- 296 pages
- English
- PDF
- Available on iOS & Android
About this book
Much criticism has posited an all-powerful patriarchy that effectively marginalized and disempowered women until well into the nineteenth century. In a startling revisionist study, Mona Scheuermann refutes these stereotypes, finding that the images presented by eighteenth- and early nineteenth-century novelists are of functioning, capable women whose involvement with the getting, keeping, and investing of money provides a ubiquitous theme in the novels of the period.

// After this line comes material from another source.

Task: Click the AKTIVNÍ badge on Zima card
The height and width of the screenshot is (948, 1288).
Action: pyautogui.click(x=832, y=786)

Her Bread to Earn focuses on the images presented by the major novels of the eighteenth and early nineteenth century, those works that form the core of the canon or that define an important trend at a particular time. Moving through Defoe through Richardson, Fielding, Holcroft, Godwin, Bage, Inchbald, and Wollstonescaft to Austen, Scheuermann demonstrates that novelists of this period depicted women as relatively independent persons, many of whom managed property, shaped and directed events, and controlled their own destinies. These are intelligent women, eager to learn, and ready, sometimes aggressively ready, to act.
Scheuermann's eighteenth-century women is drawn in the grays of reality, not in the black and white of ideology. The images she presents go far beyond the patriarchal prison into which modern criticism has sometimes forced the female characters. Certain to spark controversy, this book marks a major shift in received opinion.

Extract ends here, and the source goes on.